Aranjuez's link to the Spanish Crown has meant that since the times of Charles V and Philip II it has been a place of creation and a confluence of different artistic currents and has served as a reference and inspiration for other works of man in the world, and not only gardens, architecture and town planning, but also other manifestations that are not attached to the territory, such as gastronomy, science, painting, music and literature.
I would also like to point out another unique feature among other World Heritage Sites in Spain: Aranjuez is the first cultural landscape in Spain to be recognised by UNESCO. Only 100 cultural landscapes in the world have this distinction.
I hope that this new image encourages you to come to our city, to enjoy its open spaces, its gastronomy, to live the visit as an accumulation of experiences and that it moves you to share and spread the benefits of this cultural landscape of Aranjuez, a World Heritage Site of which we are all a part.
María José Martínez de la Fuente
City Council of the Royal Site and Town of Aranjuez
The Cultural Landscape of Aranjuez is the first Cultural Landscape in Spain to be recognised by UNESCO, a place of complete harmony between nature and the work of man. It was inscribed on the World Heritage List in 2001.
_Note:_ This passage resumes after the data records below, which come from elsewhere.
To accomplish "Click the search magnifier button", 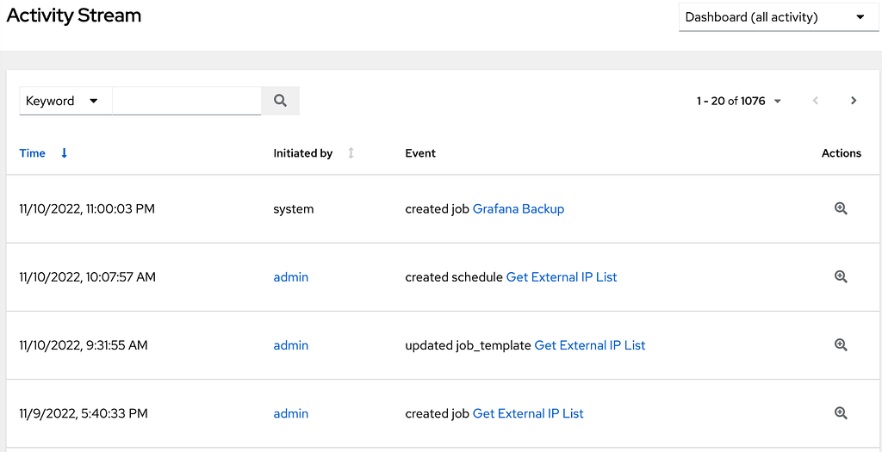I will click(280, 101).
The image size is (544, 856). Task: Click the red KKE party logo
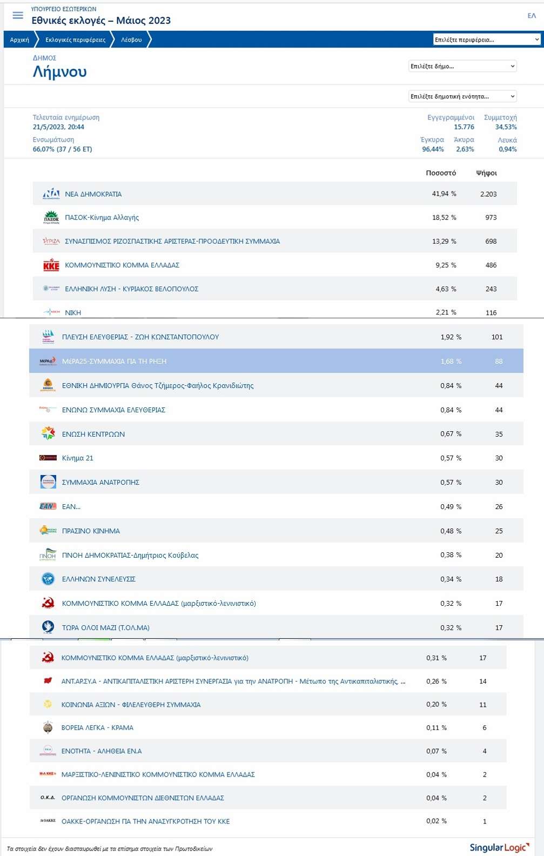tap(51, 265)
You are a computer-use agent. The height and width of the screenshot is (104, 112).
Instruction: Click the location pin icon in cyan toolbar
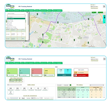[x=105, y=18]
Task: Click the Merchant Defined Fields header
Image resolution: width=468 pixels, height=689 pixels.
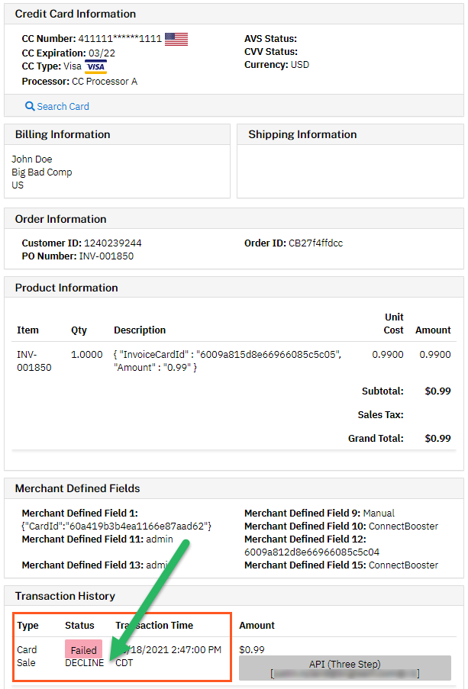Action: point(78,488)
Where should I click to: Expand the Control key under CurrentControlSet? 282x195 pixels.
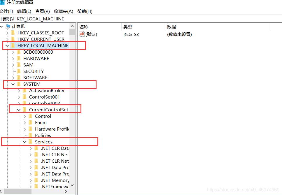coord(24,116)
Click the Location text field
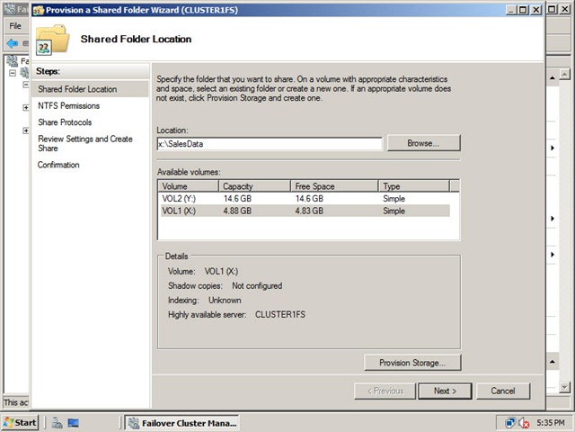 (270, 144)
The shaping of this cultural landscape began during the reign of Philip II. Ferdinand VI, Charles III and Isabella II also left their mark on Aranjuez.
The Cultural Landscape of Aranjuez is made up of an extensive territory, the axis of which is the Tagus River. There are three areas of great natural and monumental interest. The best known is the palace nucleus (Palace, Casas de Oficios and Patio de Caballeros, Casa del Labrador) and the royal gardens (Príncipe, Rey, Isla, Parterre, Princesita).
Of great historical interest is the area of the orchards, tree-lined streets and squares, as well as the hydraulic system that makes this orchard possible. They were laid out in the 16th century following Renaissance principles of geometry and perspective. The vast space is the oldest example of large-scale gardening in the world.
Foto: Aranjuez City Council
The third element of the cultural landscape of Aranjuez is the courtly city, an 18th century historic quarter inspired by the classical principles of the ideal city, with grid streets. The Royal Theatre, the bullring, the market, the hospital of San Carlos, palaces, hotels and service buildings, churches and convents dot the streets of a cosmopolitan and enlightened city, to which diplomats, artists and travellers flocked. And in the centre, the Plaza de San Antonio, the largest classical arcaded square in Spain.
The exceptional nature and universality of Aranjuez, recognised by UNESCO, is due, firstly, to the masterpiece status of its town planning, gardens and architecture. But this environment has also witnessed scientific, cultural and technological innovation: botany, agricultural science, gastronomy, hydraulic engineering and the railway. This unique environment has meant that, since the 16th century, Aranjuez has been a leisure and cultural reference point that has attracted artists, writers and musicians, who have found their inspiration here: among many, Cervantes, Schiller, Velázquez, Goya, Farinelli, Santiago Rusiñol, with Maestro Rodrigo and his famous Concierto de Aranjuez standing out.
It is not surprising, therefore, that Aranjuez is an enclave with a great tourist tradition. It was included in the itineraries of the Grand Tour in the mid-18th century. During the 19th century it was included in the most popular travellers' guides, such as the Baedeker. The Madrid-Aranjuez railway connection, which opened in 1851, led to an influx of travellers on this modern means of transport.
Today it is a city very well communicated by train and road, with a wide range of hotels and restaurants that offer visitors its own gastronomy, based on the vegetable garden and very elaborate tourist resources, such as guided tours, boat trips or hot-air balloon flights.
This cultural landscape of Aranjuez, over the centuries, has evolved from a private use by the kings for their recreation (fishing, hunting, strolls, festivals) to an openness that reaches the whole of humanity, today in the 21st century.
Strolling through its gardens and tree-lined streets, enjoying its cultural shows, taking part in the Festivities of the Mutiny, of International Tourist Interest, practising sports on the river, discovering its gastronomy in the numerous bars and restaurants of the city, is a complete, varied and attractive experience for a few days of rest and leisure.